* _TASK INSTRUCTIONS_: Retype word for word the stretch of entries below from the line that has "Home (143, 13)" through the line that has "You are a GUI agent. The screenshot is 820×1844.", and omit the pictures.

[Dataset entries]
##########

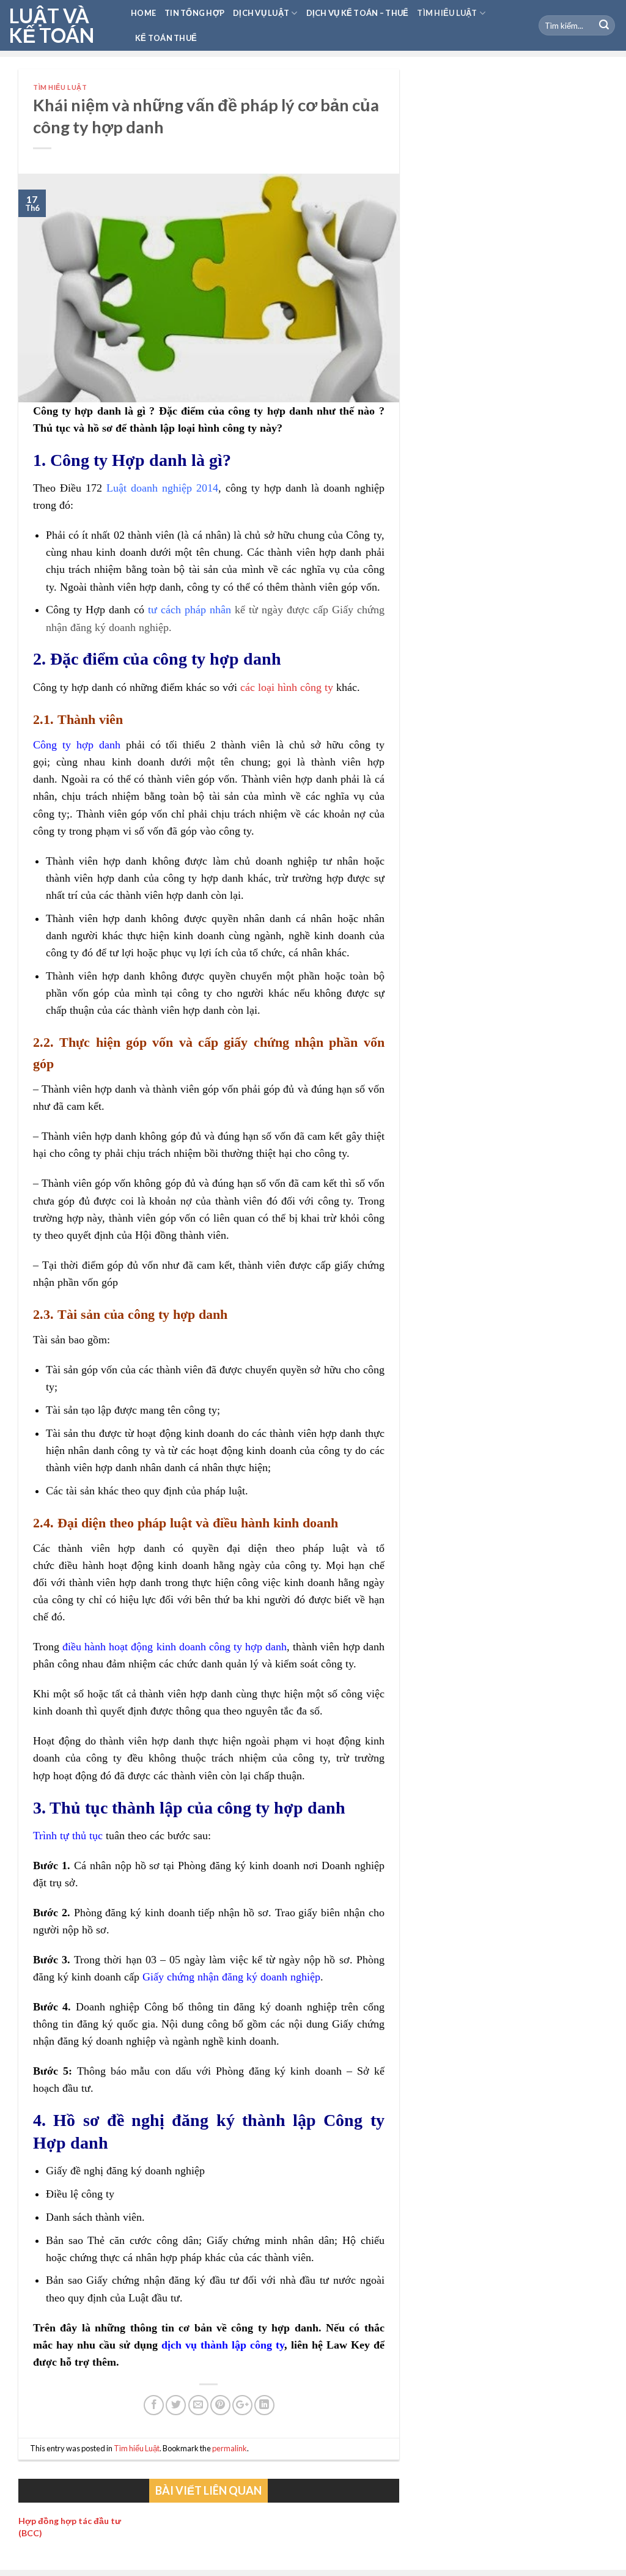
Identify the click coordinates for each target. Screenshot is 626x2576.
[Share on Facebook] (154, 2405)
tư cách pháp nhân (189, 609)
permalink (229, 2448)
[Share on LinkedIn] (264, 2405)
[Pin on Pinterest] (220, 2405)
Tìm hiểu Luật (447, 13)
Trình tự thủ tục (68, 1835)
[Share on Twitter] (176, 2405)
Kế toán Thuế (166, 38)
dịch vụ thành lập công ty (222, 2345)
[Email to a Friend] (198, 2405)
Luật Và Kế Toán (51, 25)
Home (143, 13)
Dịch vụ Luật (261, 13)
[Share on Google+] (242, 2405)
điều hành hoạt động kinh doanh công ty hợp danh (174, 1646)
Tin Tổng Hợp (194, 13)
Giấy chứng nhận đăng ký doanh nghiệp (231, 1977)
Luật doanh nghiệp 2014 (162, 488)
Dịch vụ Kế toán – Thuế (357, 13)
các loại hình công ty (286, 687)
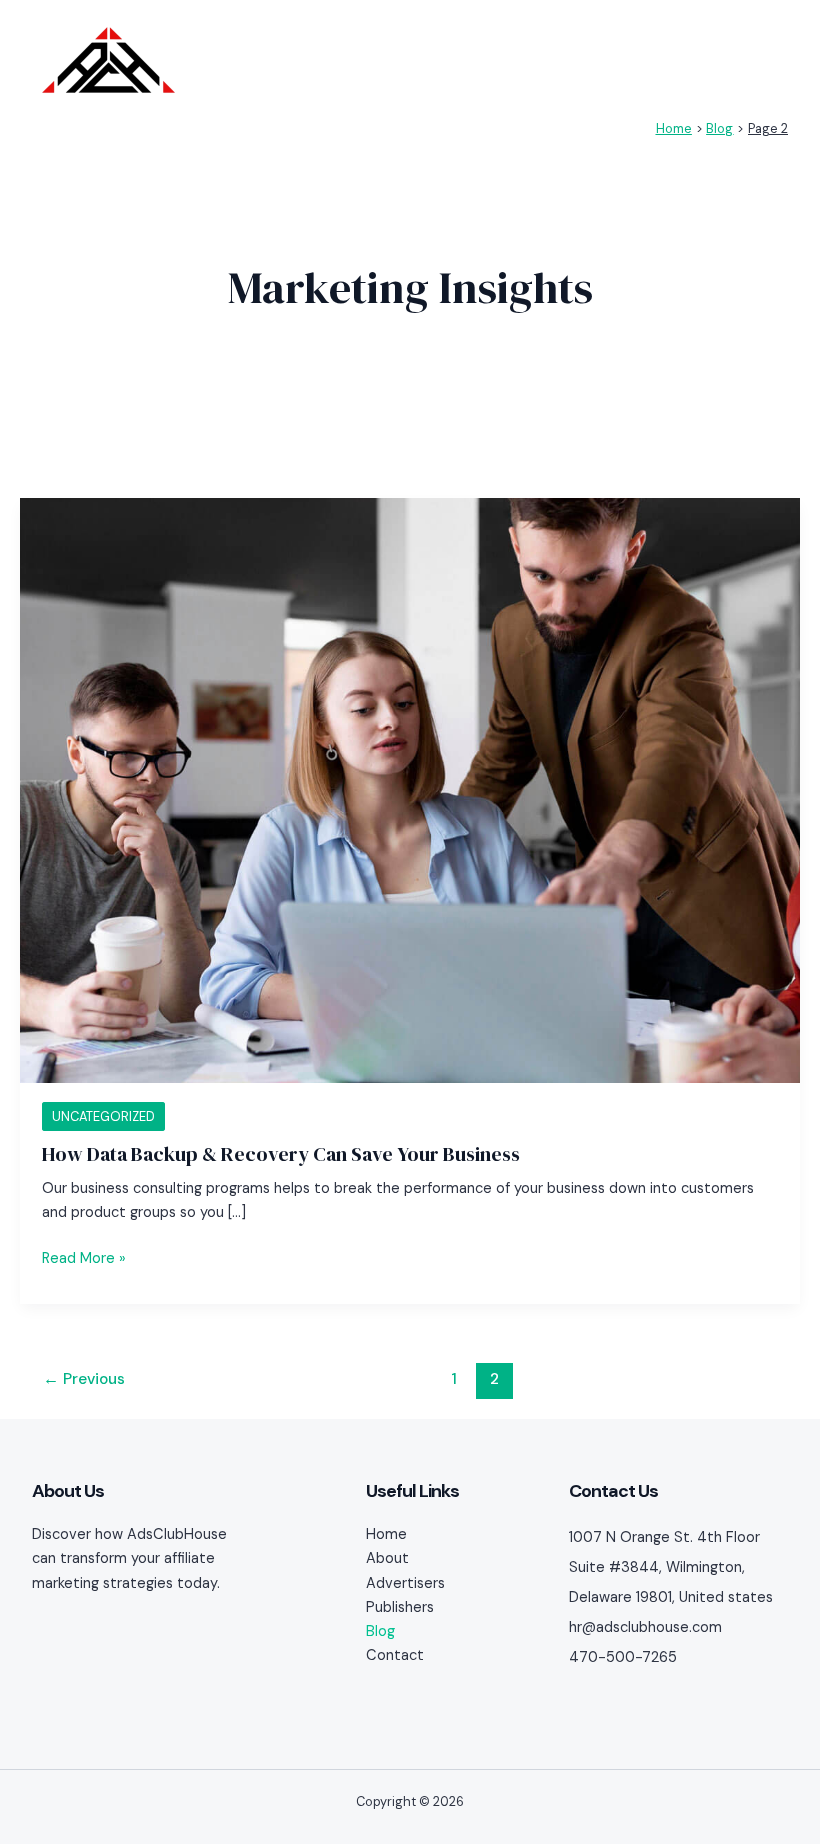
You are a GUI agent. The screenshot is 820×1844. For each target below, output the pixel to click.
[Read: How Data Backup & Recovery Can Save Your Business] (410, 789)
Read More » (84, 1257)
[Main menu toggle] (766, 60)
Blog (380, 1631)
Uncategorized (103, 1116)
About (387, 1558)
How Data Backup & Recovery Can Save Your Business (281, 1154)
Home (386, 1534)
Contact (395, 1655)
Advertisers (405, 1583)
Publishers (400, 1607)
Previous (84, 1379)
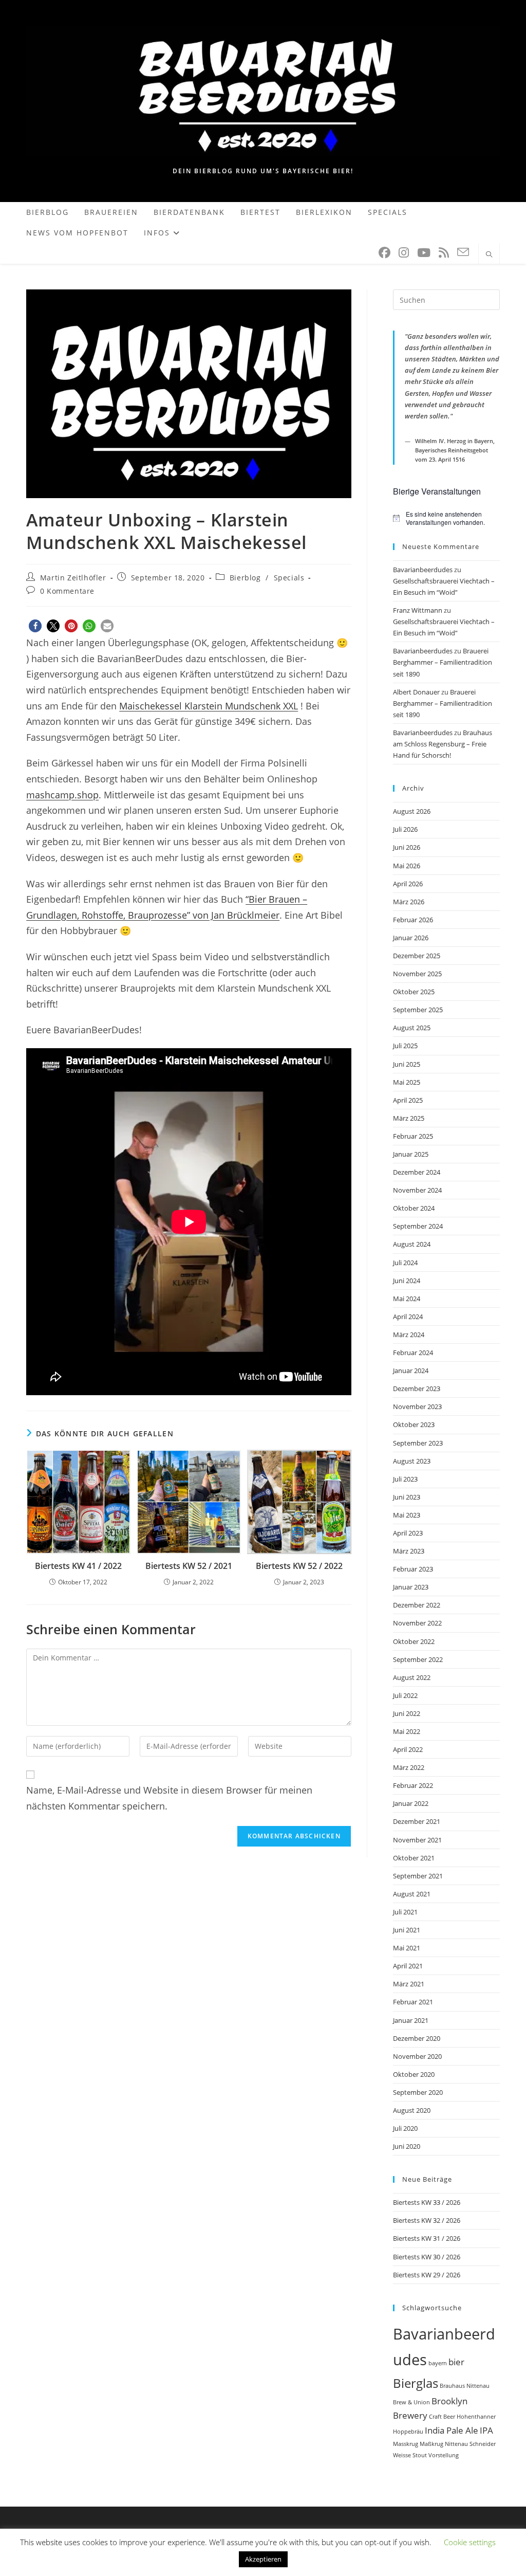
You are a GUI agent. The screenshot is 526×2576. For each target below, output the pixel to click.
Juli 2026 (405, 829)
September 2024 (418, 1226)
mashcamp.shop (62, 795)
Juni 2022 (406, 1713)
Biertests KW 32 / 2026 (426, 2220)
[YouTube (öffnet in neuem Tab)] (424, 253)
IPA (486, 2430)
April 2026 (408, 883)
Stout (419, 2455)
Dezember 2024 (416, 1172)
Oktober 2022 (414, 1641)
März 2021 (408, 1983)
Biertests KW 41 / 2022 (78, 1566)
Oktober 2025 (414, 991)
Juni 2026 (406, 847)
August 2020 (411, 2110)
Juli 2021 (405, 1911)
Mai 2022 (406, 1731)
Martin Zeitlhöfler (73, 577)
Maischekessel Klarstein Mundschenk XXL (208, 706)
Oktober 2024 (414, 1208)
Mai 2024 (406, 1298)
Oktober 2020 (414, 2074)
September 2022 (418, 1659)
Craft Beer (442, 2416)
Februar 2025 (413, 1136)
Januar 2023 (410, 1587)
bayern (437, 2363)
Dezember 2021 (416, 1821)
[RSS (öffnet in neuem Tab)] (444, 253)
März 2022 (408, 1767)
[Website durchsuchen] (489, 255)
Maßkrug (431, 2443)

##########

* _TASK SOLUTION_:
Home (143, 13)
Dịch vụ Luật (261, 13)
[Share on Google+] (242, 2405)
điều hành hoạt động kinh doanh công ty hợp danh (174, 1646)
Tin Tổng Hợp (194, 13)
Giấy chứng nhận đăng ký doanh nghiệp (231, 1977)
Luật doanh nghiệp 2014 (162, 488)
Dịch vụ Kế toán – Thuế (357, 13)
các loại hình công ty (286, 687)
You are a GUI agent. The screenshot is 820×1844. For each target below, output the pixel to click.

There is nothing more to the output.